The text goes a far way to explicitly present the Levites in the favorable role of expiating the sin. In other words, the Levites are portrayed in a priestly function here, making atonement for the sin by expunging the sinners. Ironically this portrait of the Levites as Yahweh’s means for expiation, and conversely the negative portrait of Aaron, is negated by the later Priestly material in Exodus 25-31 and 35-40 that now encases this Elohist narrative. In the Priestly texts which surround the Golden Calf narrative, Aaron is in the midst of being selected by Yahweh as chief priest, that is he who resides and officiates over all atoning sacrifices, and conversely the Levites are given a remedial position in the cult (#160-161)—a testimony to the power of redaction.

The other 2 punishments are recorded in verses 34 and 35. Verse 35 is the more ambiguous, claiming that Yahweh has already struck them down, but the text does not specify how, perhaps by a plague, one of Yahweh’s favorite forms of punishment.

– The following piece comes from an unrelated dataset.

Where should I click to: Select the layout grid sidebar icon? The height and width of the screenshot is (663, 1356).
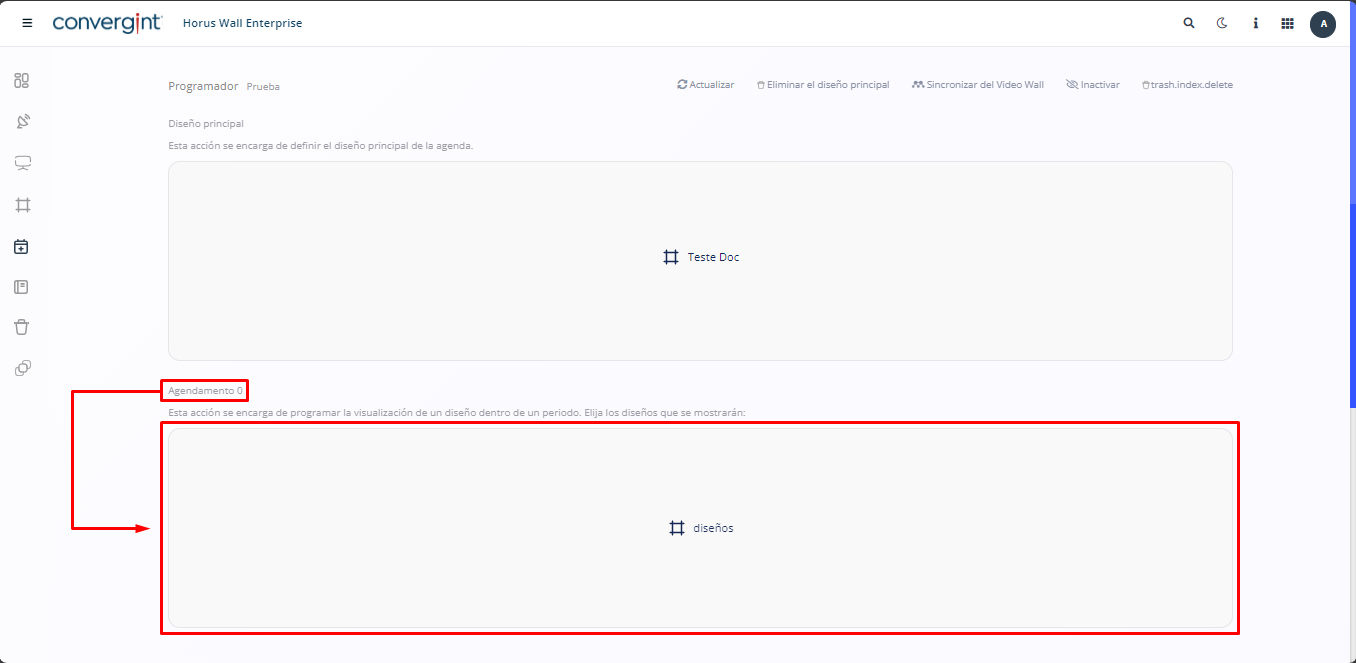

The other punishment is recorded as a future event in the narrative, but which most likely is an event that has already occurred from the writer’s vantage point. Building off of the previous entry where we learned that the Golden Calf episode is really a polemic against Jeroboam’s bull altars at Dan and Bethel (#157), and both writers refer to it as “the great sin,” it is only reasonable to see the day of reckoning for this sin as the historical destruction of Israel by the Assyrians in 722 BC. As the Deuteronomist asserts:

And it was so, because the children of Israel had sinned against Yahweh their god, who brought them up out of Egypt from under the hand of Pharaoh king of Egypt, and had feared other gods, and walked in the statues of the nations whom Yahweh cast out from before the children of Israel… and they set up pillars and Asherim upon every high hill and under every leafy tree… and they served idols… and made molten images, even two calves… that Yahweh was very angry with Israel, and removed them out of his sight. There was none left but the tribe of Judah only. (2 Kgs 17:7-18)

For he rent Israel from the house of David, and they made Jeroboam the son of Nebat king, and Jeroboam drew Israel away from following Yahweh, and made them sin a great sin… So Israel was carried away out of their own land to Assyria. (2 Kgs 17:21-23)

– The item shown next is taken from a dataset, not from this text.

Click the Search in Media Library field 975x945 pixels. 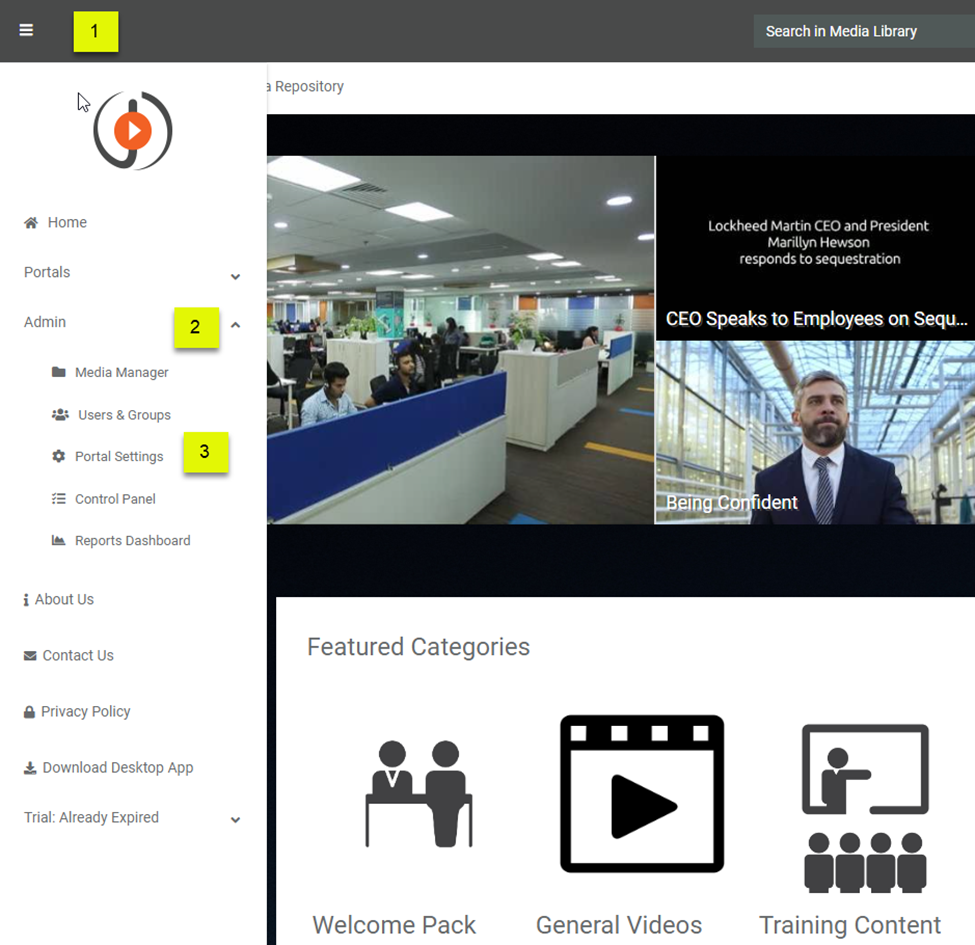pos(863,31)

There can be little doubt that Exodus 32:34—Yahweh will reckon their sin on the day of reckoning—is an allusion to the 722 BC destruction of Israel, the byproduct of Jeroboam’s sins—that is his calf altars. At least this was how the southern pro-Solomonic Deuteronomist presented history.

One thought on “#162. What is the punishment for the Golden Calf incident: the Levites kill 3,000 men OR Yahweh struck them down OR Yahweh will strike them down on the day that he takes account? (Ex 32:27-28 vs Ex 32:35 vs Ex 32:34)

  1. This isn’t a contradiction. There are simply multiple punishments. They are not simply punishments for just worshiping the idol (God chose not to punish them for this in 34:10-14), but punishments for turning their backs on God (34:26 only the Levites stood with God). Obviously, not all of the men who fell into idol worship were slain (only ~3,000 were), so the rest were punished by a plague (34:35), and later punished by some other means (34:34).